## ASSIGNMENT
What is needed is an exact copy of every line from the one containing "You are a GUI" through the end of the entries; please set it down without any pictures.

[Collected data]
_ _ _ _ _ _ _

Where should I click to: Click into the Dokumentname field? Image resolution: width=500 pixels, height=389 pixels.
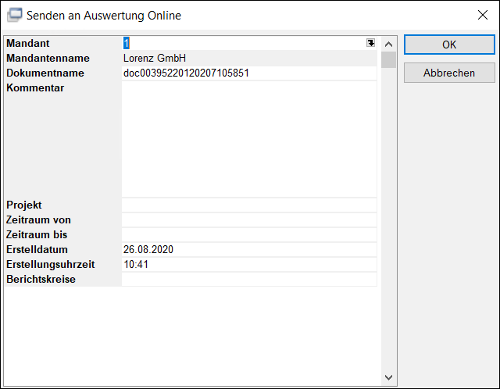point(249,73)
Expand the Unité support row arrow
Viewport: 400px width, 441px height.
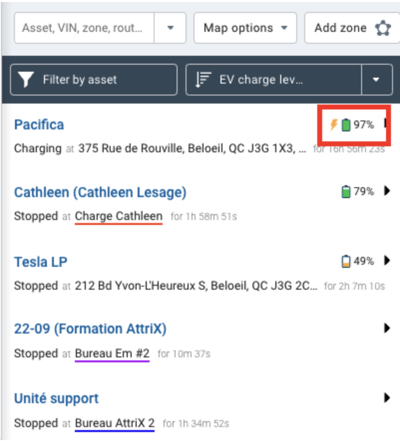[387, 398]
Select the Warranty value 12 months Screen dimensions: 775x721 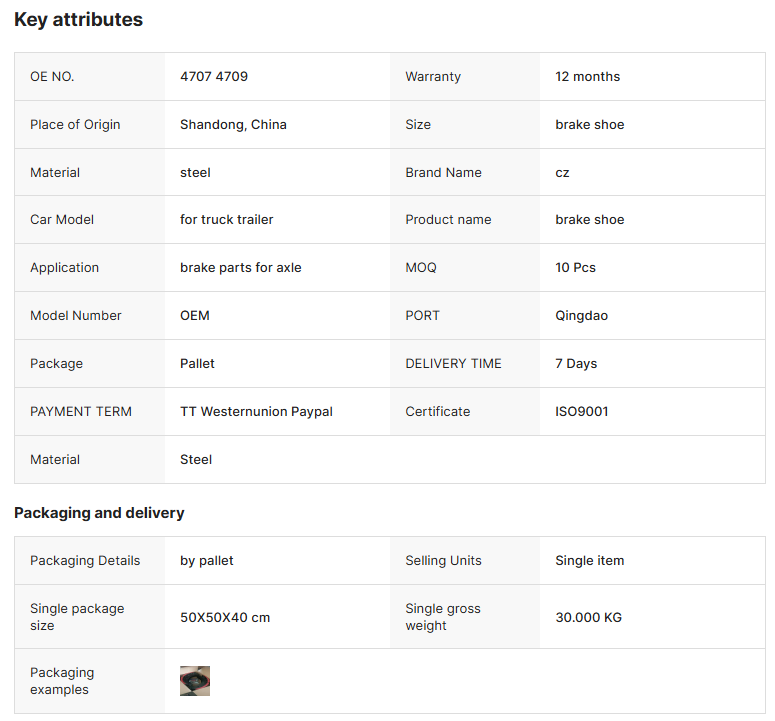(x=587, y=77)
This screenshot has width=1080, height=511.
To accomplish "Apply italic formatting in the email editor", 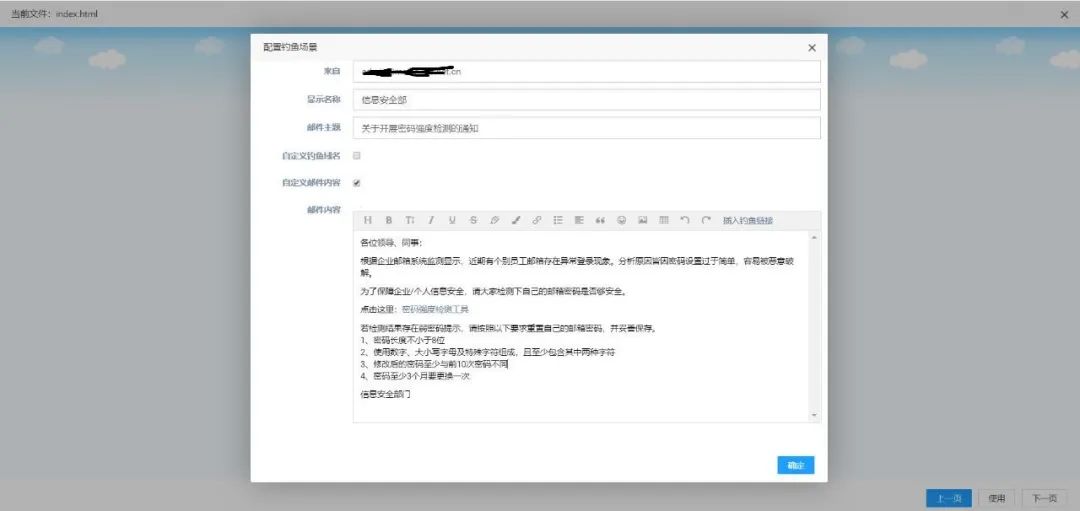I will point(431,220).
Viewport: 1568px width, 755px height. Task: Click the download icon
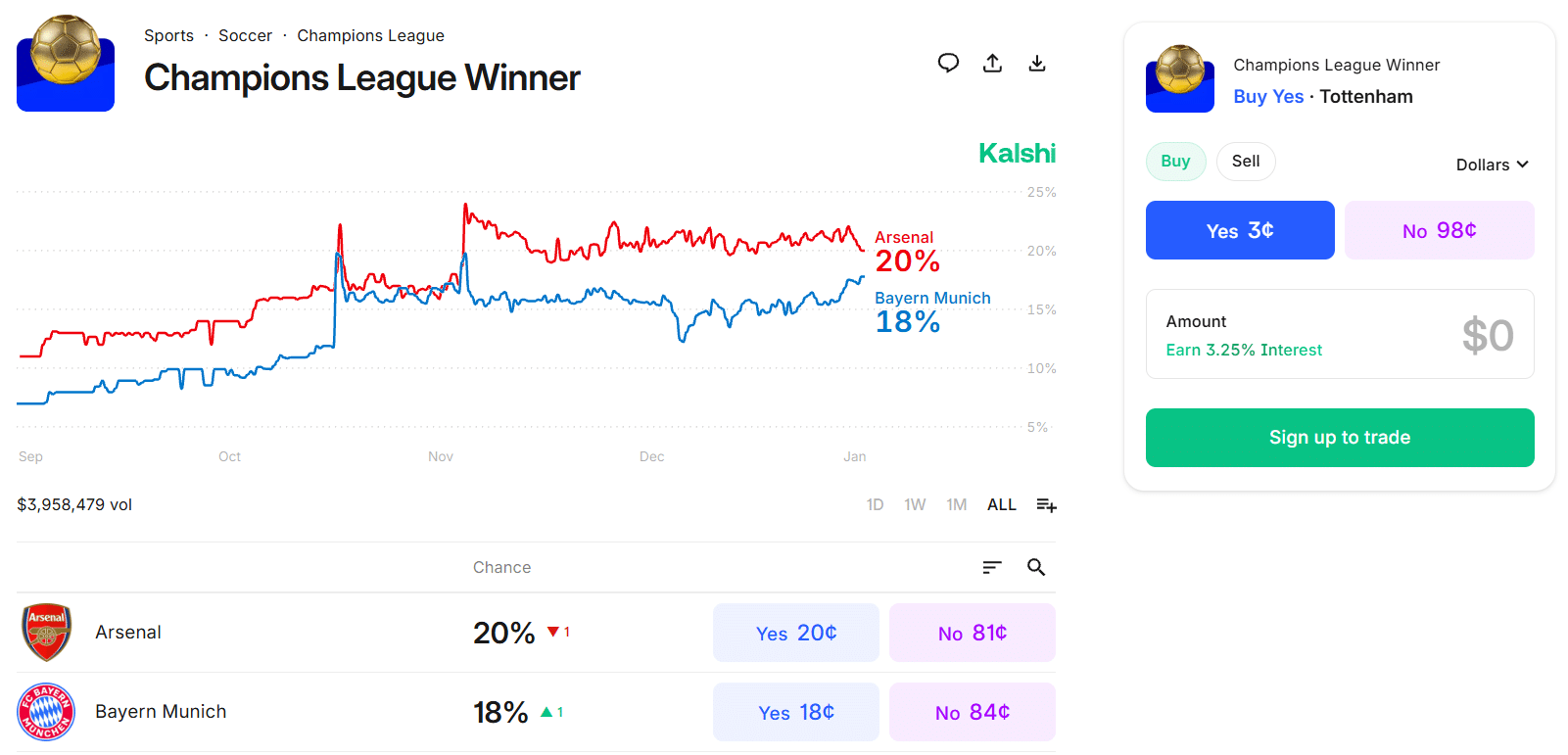[1037, 64]
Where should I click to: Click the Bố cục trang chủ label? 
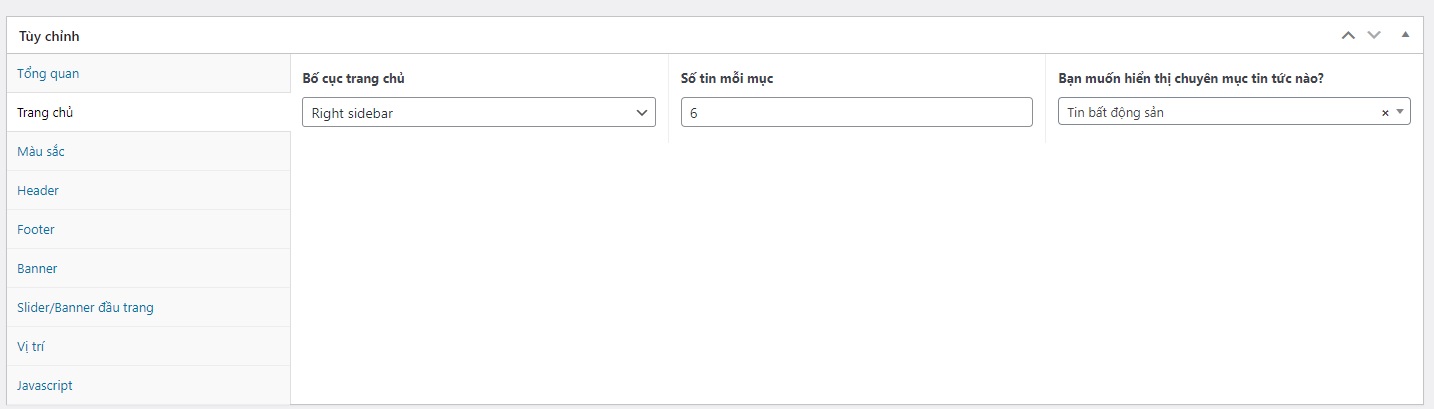[353, 78]
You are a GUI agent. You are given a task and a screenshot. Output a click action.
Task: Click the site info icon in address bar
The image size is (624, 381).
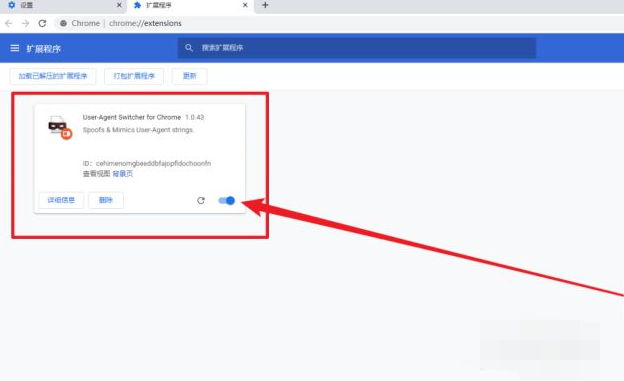63,23
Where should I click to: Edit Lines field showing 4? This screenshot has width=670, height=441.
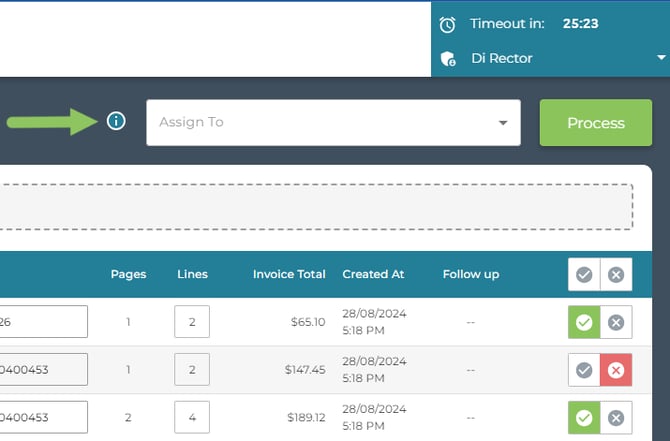click(x=192, y=418)
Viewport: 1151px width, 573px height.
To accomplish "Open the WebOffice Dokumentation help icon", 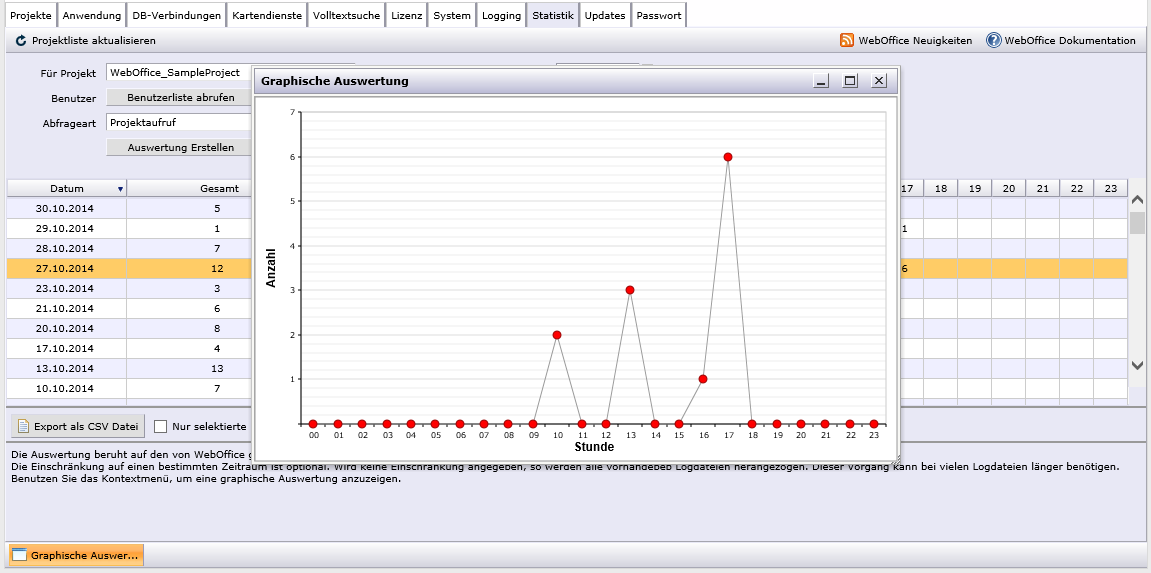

_ _ _ _ _ _ _

## SOLUTION FOR THIS PROBLEM
You are a GUI agent. You are given a task and a screenshot. Output a click action.
Task: Click the site info icon in address bar
The image size is (624, 381).
63,23
Where should I click to: Edit Lines field showing 4? This screenshot has width=670, height=441.
click(x=192, y=418)
Viewport: 1151px width, 573px height.
To accomplish "Open the WebOffice Dokumentation help icon", 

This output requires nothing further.